Por qué los nombres corporativos siniestros funcionan
Las megacorps memorables de la ficción comparten un truco: nombres antiséptico-aspiracionales que en superficie suenan a empresa Fortune 500. Weyland-Yutani de Alien evoca conglomerado anglo-japonés; Umbrella de Resident Evil sugiere protección y cobertura total; Tyrell de Blade Runner es apellido patriarcal con barniz aristocrático. Ninguno usa la palabra 'malvado'. La maldad emerge en lo que hacen, no en cómo se llaman.
El truco está en yuxtaponer: nombre limpio, actos sucios. Cuando un personaje pronuncia 'OmniCorp' en tono casual durante una conferencia, y vos como autor mostrás luego sus campos de testeo, el contraste hace el trabajo. Si la empresa se llama 'Industrias Maldad SA', sos vos diciéndole al lector qué pensar.
Las raíces grecolatinas (omni, pan, meta, ultra) y referencias mitológicas (Atlas, Titan, Orion) suman gravitas sin caer en obvio. Mezcladas con sufijos corporativos contemporáneos (Dynamics, Holdings, Solutions) producen ese aroma específico de PowerPoint con ambiciones imperiales.
Tipos de megacorporación según género
Cyberpunk clásico (Gibson, Cyberpunk 2077): conglomerados híbridos angloasiáticos con nombres que combinan apellido japonés y palabra inglesa. Arasaka, Saburo Industries, Yorinobu Holdings. La estética viene del miedo ochentero al ascenso económico de Japón. Replicalo con apellido + sufijo industrial.
Sci-fi corporativa (Alien, Avatar, RoboCop): nombres anglo-anglo con tinte aristocrático antiguo. Weyland-Yutani, RDA, OmniCorp. Estos sugieren capital generacional, fondos soberanos, lobistas en cada gobierno. Si tu corporación tiene siglo y medio, dale apellido fundador.
Sátira contemporánea (Black Mirror, Severance): nombres limpios, vagamente positivos, con nombre de fundador olvidado. Lumon Industries, Smile, Saito Group. La opacidad genera sospecha. Nadie sabe exactamente qué hace Lumon, y por eso da escalofríos. Para tu propia sátira, evitá nombres que telegrafíen el negocio.
Comedia y aventura: hipérbole transparente. Cyberdyne (Terminator), Vault-Tec (Fallout), Aperture (Portal). Aceptable cuando el tono es lúdico. En obra seria genera ruptura cómica.
Errores frecuentes al nombrar megacorps
Error 1: nombres demasiado descriptivos del mal. 'EvilCorp' funcionó en Mr. Robot porque era chiste interno: la corporación real se llama E Corp, los hackers la apodaron así. Si nombrás directamente 'Industrias Apocalipsis SA', perdés sutileza. La obviedad es virus para la verosimilitud.
Error 2: ignorar la fachada de RP. Toda megacorp ficticia necesita lema, propósito declarado y reportes ESG. 'Building tomorrow, today' o 'Solutions for a connected world' son tan creíbles como vacíos. Sumalo al nombre. Cuando el personaje lee este lema en un cartel mientras pasan barbaridades, el horror corporativo se materializa.

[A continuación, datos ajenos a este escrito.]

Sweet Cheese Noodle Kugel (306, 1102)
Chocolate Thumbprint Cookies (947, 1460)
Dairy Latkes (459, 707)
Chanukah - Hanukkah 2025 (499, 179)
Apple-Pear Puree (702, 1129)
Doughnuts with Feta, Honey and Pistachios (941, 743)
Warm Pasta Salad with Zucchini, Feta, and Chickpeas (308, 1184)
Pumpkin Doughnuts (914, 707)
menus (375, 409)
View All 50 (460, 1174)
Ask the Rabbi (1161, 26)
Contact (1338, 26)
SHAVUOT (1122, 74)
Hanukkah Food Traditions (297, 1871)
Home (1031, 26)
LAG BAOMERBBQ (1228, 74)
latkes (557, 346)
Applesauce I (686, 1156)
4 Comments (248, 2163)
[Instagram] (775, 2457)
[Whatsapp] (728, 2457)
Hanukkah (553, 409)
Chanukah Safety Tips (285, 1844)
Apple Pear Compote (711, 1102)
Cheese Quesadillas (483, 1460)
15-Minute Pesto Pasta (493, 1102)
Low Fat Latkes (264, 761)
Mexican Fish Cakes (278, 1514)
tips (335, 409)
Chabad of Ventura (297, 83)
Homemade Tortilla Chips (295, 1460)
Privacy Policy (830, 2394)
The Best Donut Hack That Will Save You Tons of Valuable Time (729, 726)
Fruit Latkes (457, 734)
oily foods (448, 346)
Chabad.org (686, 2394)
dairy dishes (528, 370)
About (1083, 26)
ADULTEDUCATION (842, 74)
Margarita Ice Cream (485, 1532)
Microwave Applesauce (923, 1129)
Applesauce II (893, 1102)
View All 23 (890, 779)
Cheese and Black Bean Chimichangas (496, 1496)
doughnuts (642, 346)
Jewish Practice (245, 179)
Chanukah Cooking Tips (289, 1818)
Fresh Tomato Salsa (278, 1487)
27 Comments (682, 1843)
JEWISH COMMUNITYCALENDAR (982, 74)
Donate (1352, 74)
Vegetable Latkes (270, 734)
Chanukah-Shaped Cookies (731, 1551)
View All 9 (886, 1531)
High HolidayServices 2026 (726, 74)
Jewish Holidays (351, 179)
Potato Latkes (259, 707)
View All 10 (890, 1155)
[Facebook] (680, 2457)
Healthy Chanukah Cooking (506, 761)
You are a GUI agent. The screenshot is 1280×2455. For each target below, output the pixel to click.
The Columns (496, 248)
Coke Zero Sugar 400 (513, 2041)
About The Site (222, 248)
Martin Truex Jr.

Error 3: una sola corporación. En distopías reales, la concentración es múltiple pero no monopólica. Cyberpunk 2077 tiene Arasaka, Militech, Trauma Team, Biotechnica, Petrochem. Cada una compite y conspira. Construí al menos tres mega-jugadores en tu mundo y mostrá sus rivalidades. Una sola empresa malvada es caricatura; un ecosistema de cinco es worldbuilding.
Cómo dar profundidad histórica a la corporación
Las mejores corporaciones ficticias tienen línea de tiempo. ¿Cuándo se fundó? ¿Por qué? ¿Qué fusiones y adquisiciones la formaron? Weyland-Yutani es resultado de la fusión Weyland Industries + Yutani Corporation en 2099 según el lore de Alien. Esa fecha, ese detalle, hace que el nombre cargue peso. Inventá el equivalente para tu corp.
Diversificación creíble: las megacorps ficticias raramente hacen una cosa. Empezaron en algo (química militar, agricultura, software) y compraron todo lo demás. OmniCorp en RoboCop hace robots, hospitales, prisiones, sistemas de salud. Esta omnipresencia es fuente de horror: no podés escapar del logo.
Subsidiarias y marcas blancas: tu corp principal opera bajo veinte nombres distintos. Cada producto malvado de consumo lleva una marca limpia que oculta la matriz. Esto crea giros narrativos: el personaje descubre que la marca de leche para bebés que compra y la fábrica de armas que destruyó su pueblo son la misma empresa. Estructurá ese árbol antes de empezar la novela.